I demand answers on this. Facebook is one of the most powerful political entities on the planet and those who own it need to explain why, within Facebook, there is greater tolerance for violence than nudity or sexuality, and why one half of the population is subject to greater restrictions than the other half.
It doesn't seem to fit the definition of astroturfing. [1]
>Astroturfing is the practice of masking the sponsors of a message or organization (e.g., political, advertising, religious or public relations) to make it appear as though it originates from and is supported by a grassroots participant(s).
Are they concealing the source of the messages? It seems like they are just adding more people who have the authority to remove content that violates the TOS.
Astroturfing is building opinions by faking or artificially mis-weighting some opinions, like using fake accounts on social networks to vote and contribute with a particular sentiment, making it look like more people feel that way than actually do.
What Facebook does is to allow and disallow certain types of content based on public guidelines. Even if those rules are nonsense, unfair or politically motivated, it's at least not done secretly unlike real astroturfing.
1. That this "moderation" is probably not a very good thing
2. In other countries are already highly intransparent and opaque organizations like "correctiv" involved in these "fact checking" and "counter news" operations. https://correctiv.org/en/
3. To make things worse, people (like Soros) donate money to these organizations that have their own agenda.
(not to mention the boulevard style exposure of this politician who is unfortunately form the wrong political party)
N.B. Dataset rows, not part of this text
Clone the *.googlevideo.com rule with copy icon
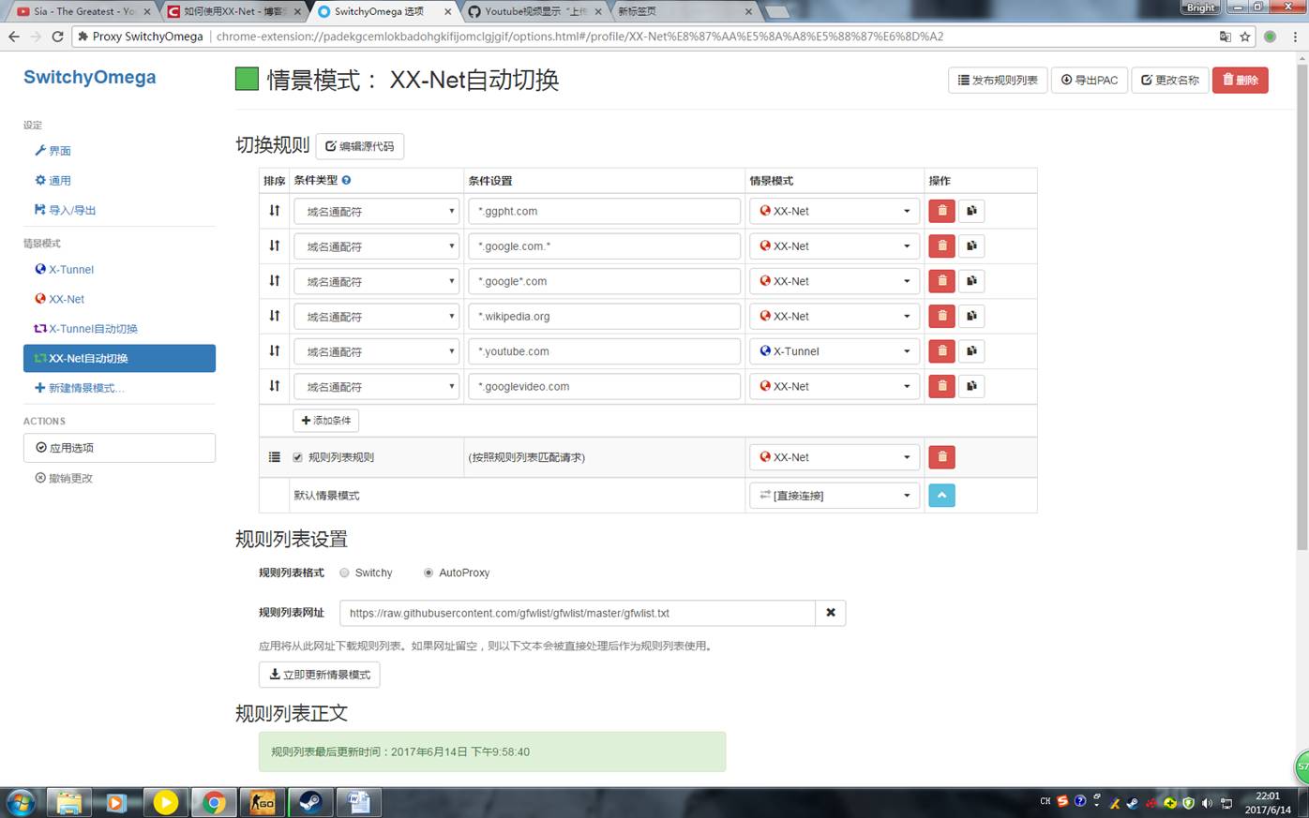The width and height of the screenshot is (1309, 818). pos(971,386)
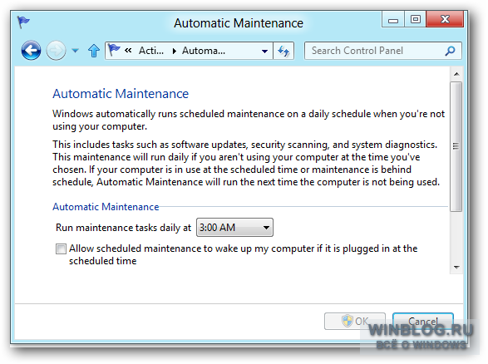This screenshot has width=488, height=364.
Task: Click the Action Center flag in address bar
Action: (x=114, y=50)
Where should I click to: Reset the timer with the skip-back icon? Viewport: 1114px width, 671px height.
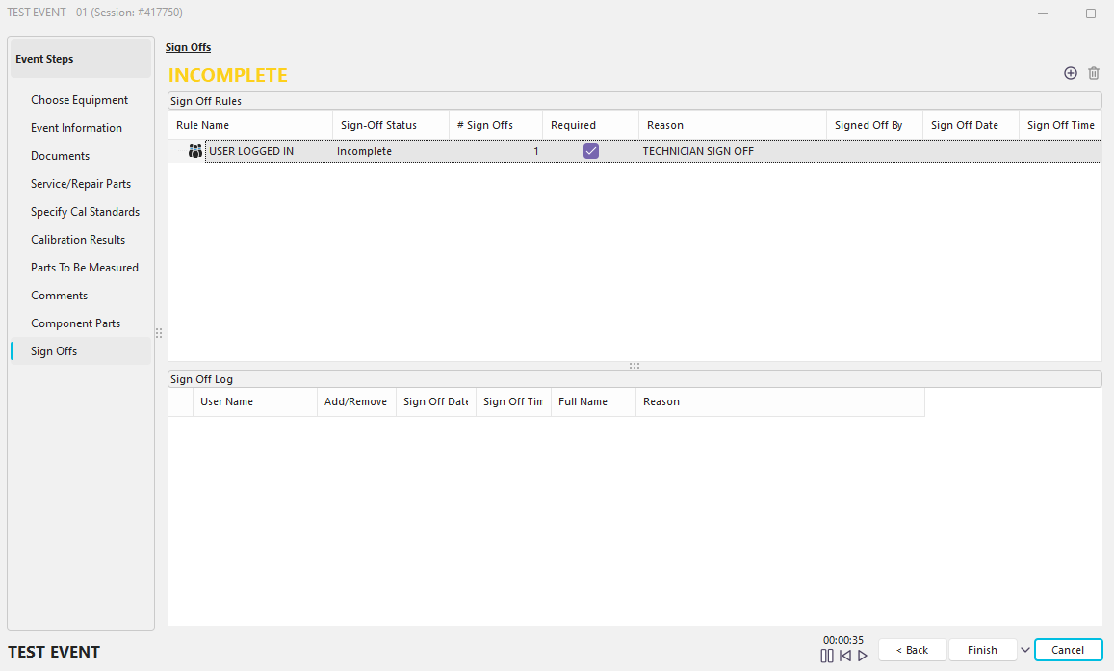point(844,656)
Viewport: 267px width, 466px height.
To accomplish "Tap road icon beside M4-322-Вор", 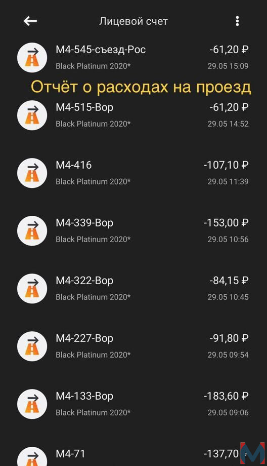I will coord(32,289).
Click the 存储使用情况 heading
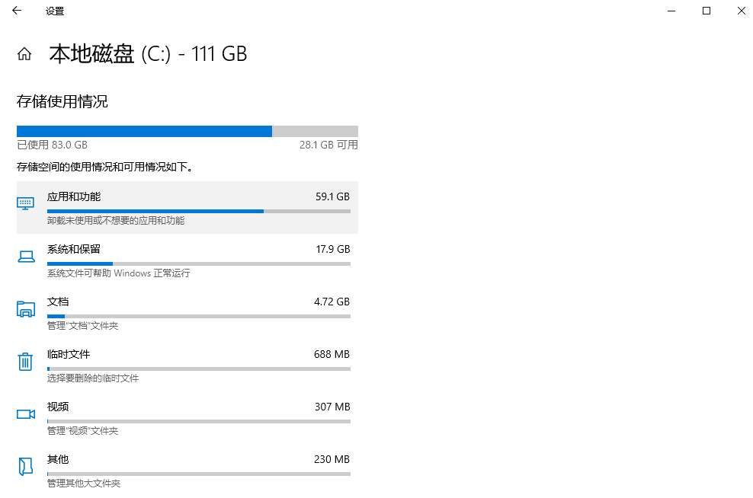The width and height of the screenshot is (753, 498). (x=62, y=101)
The issue with work like this is it is very distressing. Having to look at videos and pictures of horrific acts (suicides, child porn, etc) is not a pleasant job. Many of those who do this in law enforcement (mainly child porn) have high rates of PTSD and other issues.
Mr zuckerberg's involvement signals it is a huge problem, one unable to spin away..
People always figure out a way around the latest attempt to control - and these measures will be overcome by bad intenders.
So if FB admits it has a community safety and fake news problem - by hiring 3000 additional enforcement agents, why would one stay with FB if there is an alternative. Which there isn't.
I would like a FB lite. Photo sharing and comments and discovery of old friends. No news. No menu of features.
I wish there could be an alternative. ("Its just like. fB but without the news and crap)
I think some alternatives do exist, but I do not believe an near exact clone of Facebook with less of the problems of Facebook exists.
Maybe it's just infeasible to properly monitor such a massive social network? I don't know for sure, but I left Facebook long ago and have not regretted it at all.
Even if I have own opinions on the subject, I think the whole "fake news" thingy seems to politicaly motivated. Doesn't mean they are wrong by doing this, but it's hard to be claiming they are still somehow neutral.